Artsdesk: Garrett Phelan and Richard Proffitt’s Occultism


Posted March 11, 2015 in Arts & Culture Features

Occult mysticism has existed as a dial-a-plot utility in popular culture for some time, with varying degrees of success. The classic example is the cosmopolitan occultists of Rosemary’s Baby, released four years before Time Magazine’s ran the charming byline ‘Satan Returns’ for their Occult Revival feature in 1972. After the popularity of last year’s nihilism-channelling True Detective, which took on deeper philosophic influences in its mystic rhetoric (before turning into an inevitable shootout), one could argue that there is again a renewed interest in the metaphysical and transcendental. Two notable exhibitions in Dublin which approach mysticism and ritual in very distinct ways are Garret Phelan’s A Voodoo Free Phenomenon at Project Art’s Centre, and Richard Proffitt’s Wild Cries of Ha-Ha at Kevin Kavanagh Gallery.

Garrett Phelan produces work which often utilises radio transmissions, drawings, and video work. Consisting of three new sculptural assemblages, a short series of animations, and a longer video with two vignette segments, his new show draws on anecdotal storytelling, and the visual language of Celtic art to examine our understanding of the links between technology and ritual.

A lime green wall by the entrance forms a passage way into the dimly lit, tomb-like exhibition space; High up on the wall sits a glass shelf. Connected by a microphone cable that spills out over the shelf’s edges, there are two gold objects. Closer inspection reveals a microphone attached to a golden box, engraved with strangely familiar ancient circuit-like incisions. Sitting out of reach, this box is near incomprehensible. Its form lies somewhere between reliquary and amplifier. Its high installation instils it with a sense of sacredness; I gaze up at its gleaming shape, getting that same feeling of mystery I’d get as a child looking up at the priest’s tabernacle on a Sunday.

Garrett Phelan – Ethereal Assemblage

Two similar amplifier sculptures appear on low plinths in the main exhibition space. These smaller objects, made from clay and gold leaf (though exhibited by Phelan as ‘Undiscovered Celtic Gold 2500BC’), lie peculiarly attached to vintage microphones. The reflexive nature of the gold leaf is highlighted by the glossy surface on which they’re displayed, projecting the linear mess of microphone cables up onto the ceiling like a photogram.

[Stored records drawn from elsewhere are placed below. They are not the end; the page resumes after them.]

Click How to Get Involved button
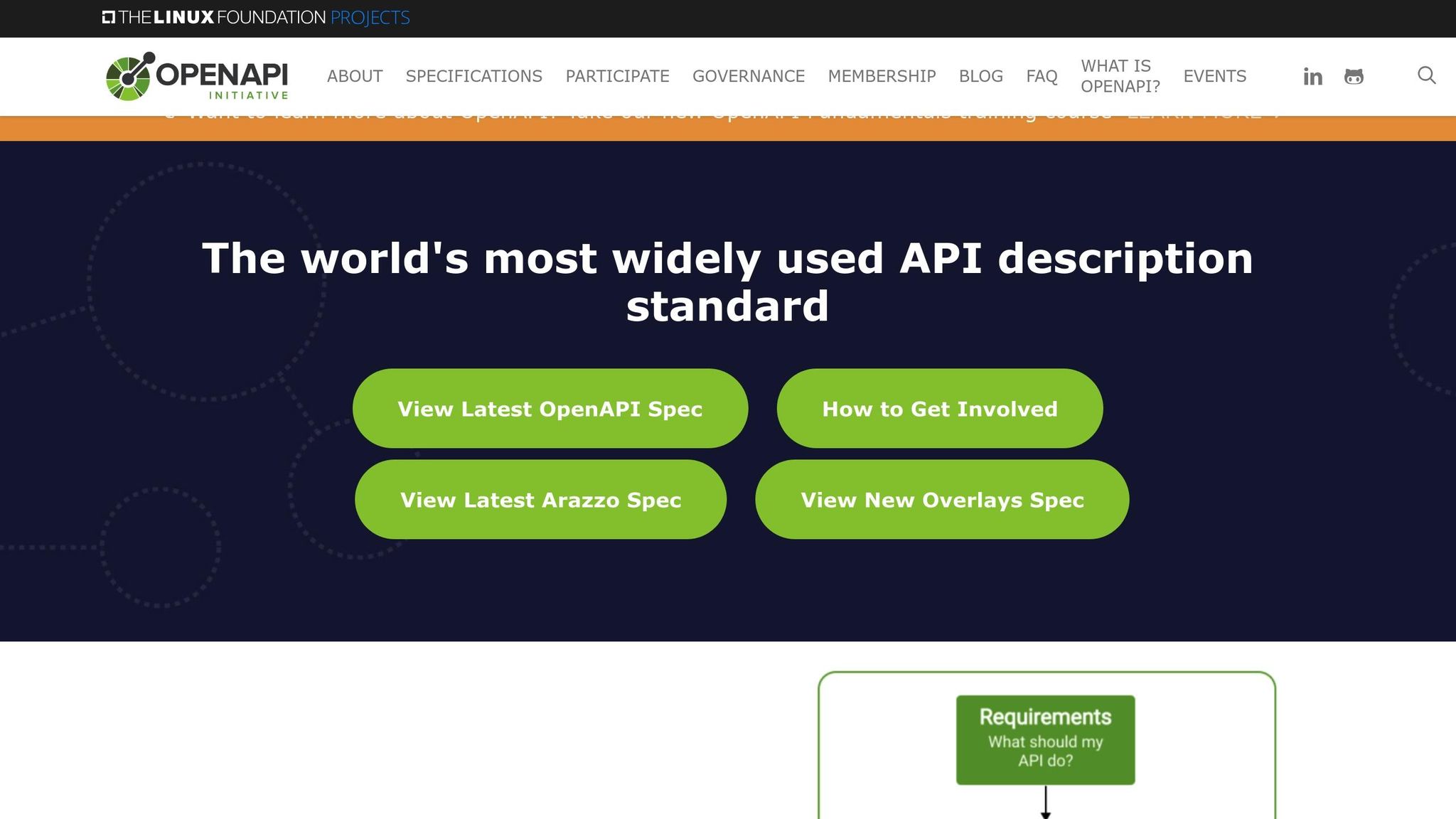 click(x=939, y=409)
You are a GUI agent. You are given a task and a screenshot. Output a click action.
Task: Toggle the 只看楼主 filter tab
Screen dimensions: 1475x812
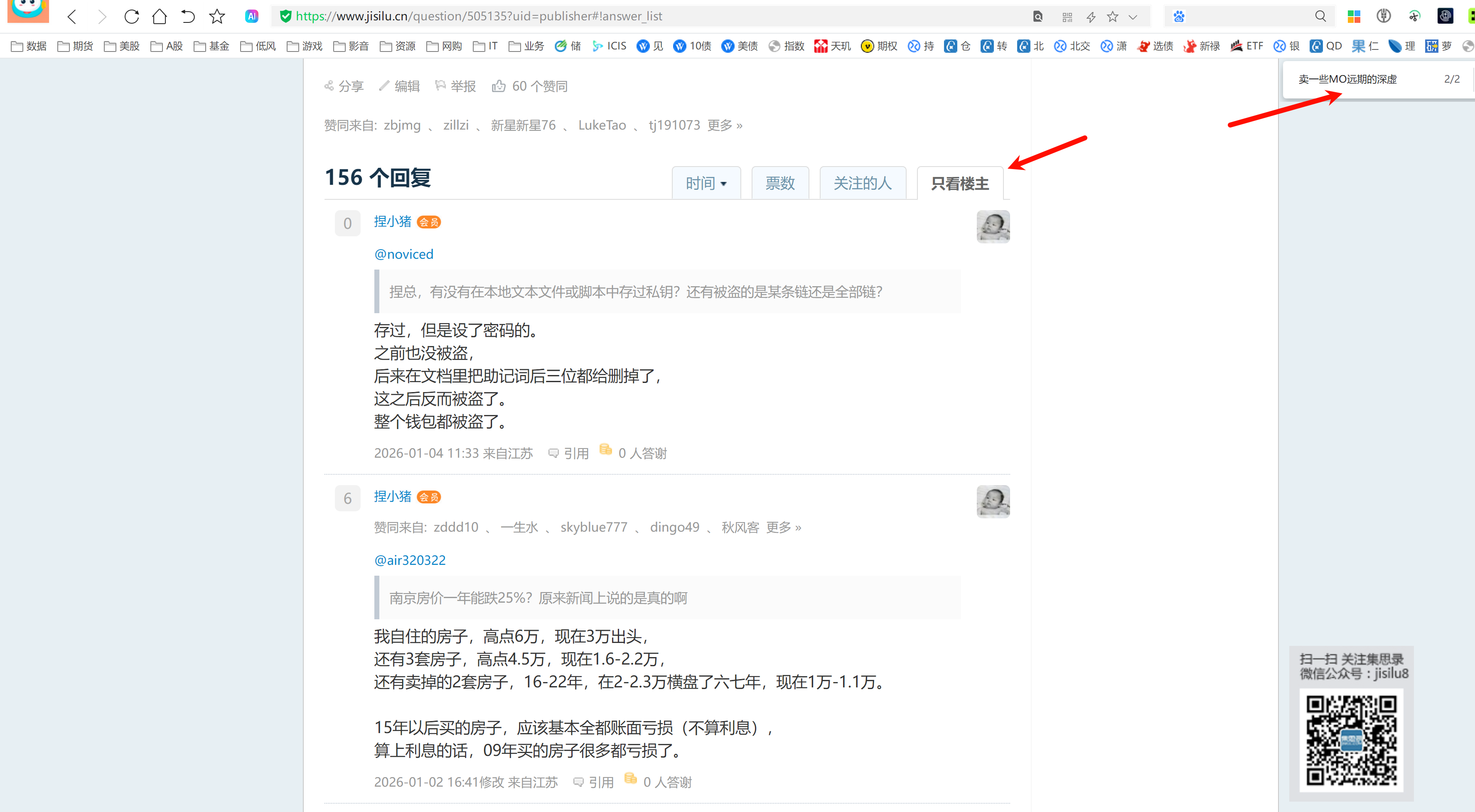point(960,184)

A Voodoo Free Phenomenon, the film from which the exhibition gets its name, plays on the far wall. It opens with the camera panning slowly over a collection of Phelan’s ornate, gold, kerbstone-like sculptures, again interspersed by cables. The sculptures, smooth, yet imperfect, are convincing in their realisation. They border the line between synthetic and natural in their rendering, in an uncanny valley between art object and ore. This silent continuous shot lasts for a number of minutes. All sense of scale seems to vanish until a circular condenser microphone enters the field of view. It towers above all that preceded it: totemic, solar, imposing, a thing to be worshipped. An idle amp’s buzz seems to emerge from the silence, leaving me unsure whether the microphone is trying to speak, or if Phelan’s film is conjuring up sounds in my imagination.

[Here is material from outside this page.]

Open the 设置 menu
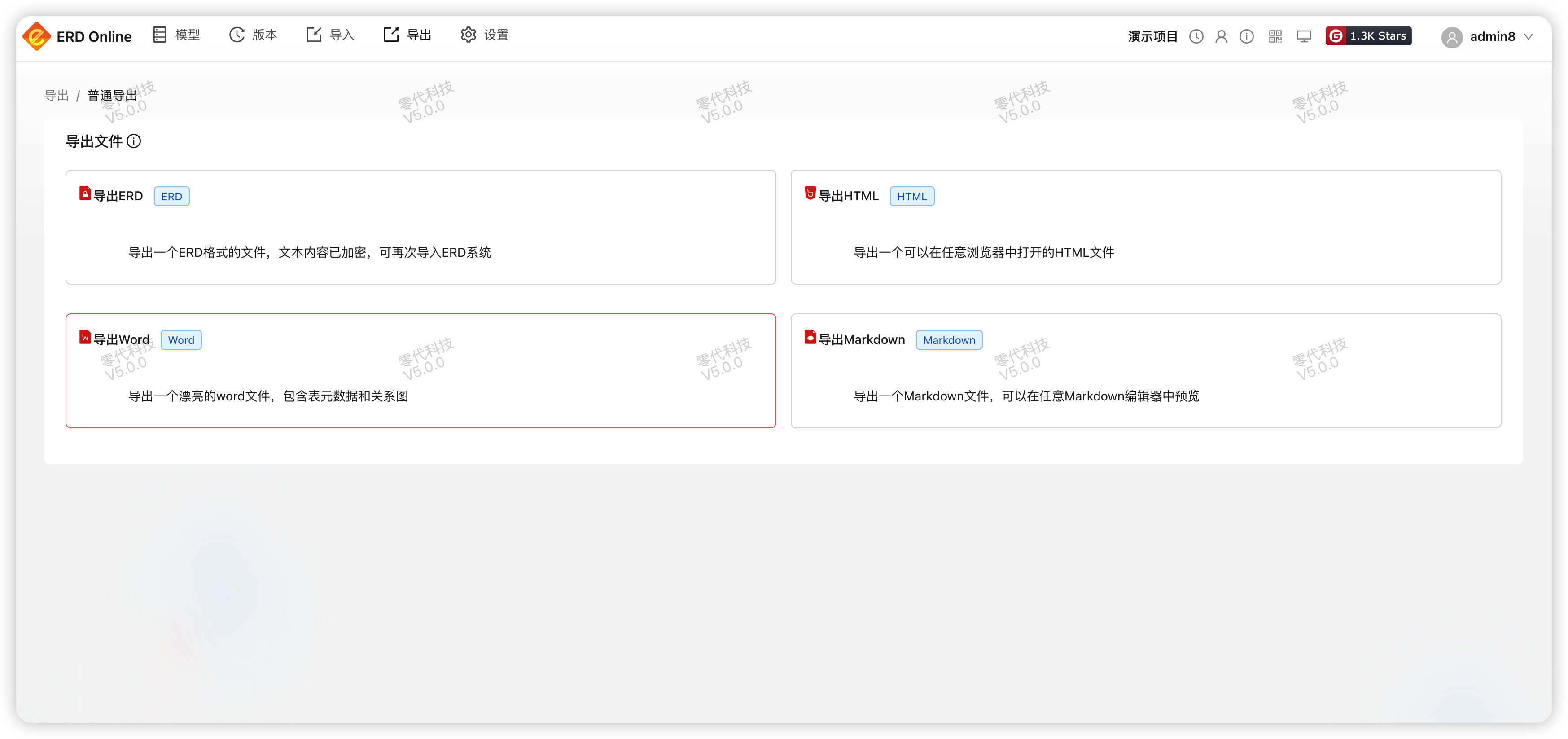 click(485, 35)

The next segment of the video consists of Phelan sitting at a table, coffee in tow, speaking into a microphone about his solstice experience in Newgrange’s passage tomb, age 20. As he discusses permission, restriction, and the administration of the sacred, Phelan’s role as storyteller becomes ambiguous. His position at the table starts to resemble an anchorman, but the surreal green visual filter skews that impression. The green encompasses everything, painting this segment into a sci-fi binary of green and black. The film’s positioning on the end wall makes the audience stand huddled in the darkened space, offering an analogue to Phelan’s experience in Newgrange’s dark passage.

Phelan’s story could be read as a straightforward tale about technology’s failure to capture the experiential (in this case, overexposing a photograph of the solstice sun entering Newgrange), but the show at large appears to be about technology’s role in the dissemination of ideas. The microphone, which Phelan continuously offers up as a fetishistic ritual object, sits at the centre of this: once an expensive piece of equipment, it’s now demystified, a presumed component of any phone or laptop. It can be utilised freely on platforms that are beginning to wrangle free from the grasp of the larger media companies, which Phelan’s vintage microphones may represent.

Wild Cries of Ha-Ha, Richard Proffitt’s show at Kevin Kavanagh Gallery during January and February, took its name from an English translation of a Hindu charnel ground (a ritual site where bodies are left to decompose above ground). Proffitt’s work is about materiality. Drawing from the symbolism of rituals, he collages the sacred with the ordinary to produce installations, found object assemblages, and eerie sound work. Proffitt attempts to translate the banal into the mystical with a series of drawings incised into acrylic-laden crisp packets. Although some of these are slightly overworked, the majority of this series and the related ink drawings on found materials are treated with expert consideration and restraint.

RICHARD PROFFITT
Richard Proffitt – You Are Always Risen From The Seeds You’ve Sown

The main installation, ‘You Are Always Risen From the Seeds You’ve Sown’, borders on the theatrical: a glass skull receptacle (full of what looks like rotting cola) sits on worn cardboard tiles next to a hollow organ, a lighter, and bird-feathers. Like a teen’s bedroom floor, metal band tees lay strewn around, although torn and burnt. The debris surrounding the found objects and assemblages hints at some ritual having happened, yet it feels slightly too staged. This sense of the theatricality of ritual links into Black Metal and the Norwegian teens who pioneered it, always placing visual aesthetic representation at the forefront of their music. Proffitt clearly draws references from this kind of teen mysticism. The show borrows often from the symbolic tropes of the occult, feeling occasionally naïve, yet realised with confidence.

Proffitt harnesses the semiotics of the mystical and provides a show of well-crafted objects, but falters in transcending his source material. With A Voodoo Free Phenomenon, Phelan demands patience from the audience as he slowly and subtly aligns the technological with the sacred. While Proffitt recreates the iconography of the occult in his assemblages, Phelan attempts to transform the microphone into a sacred icon itself, and does so quite convincingly. You just have to listen to what it’s saying.

Garrett Phelan’s A Voodoo Free Phenomenon is exhibited at Project Arts Centre until Thursday 9th April.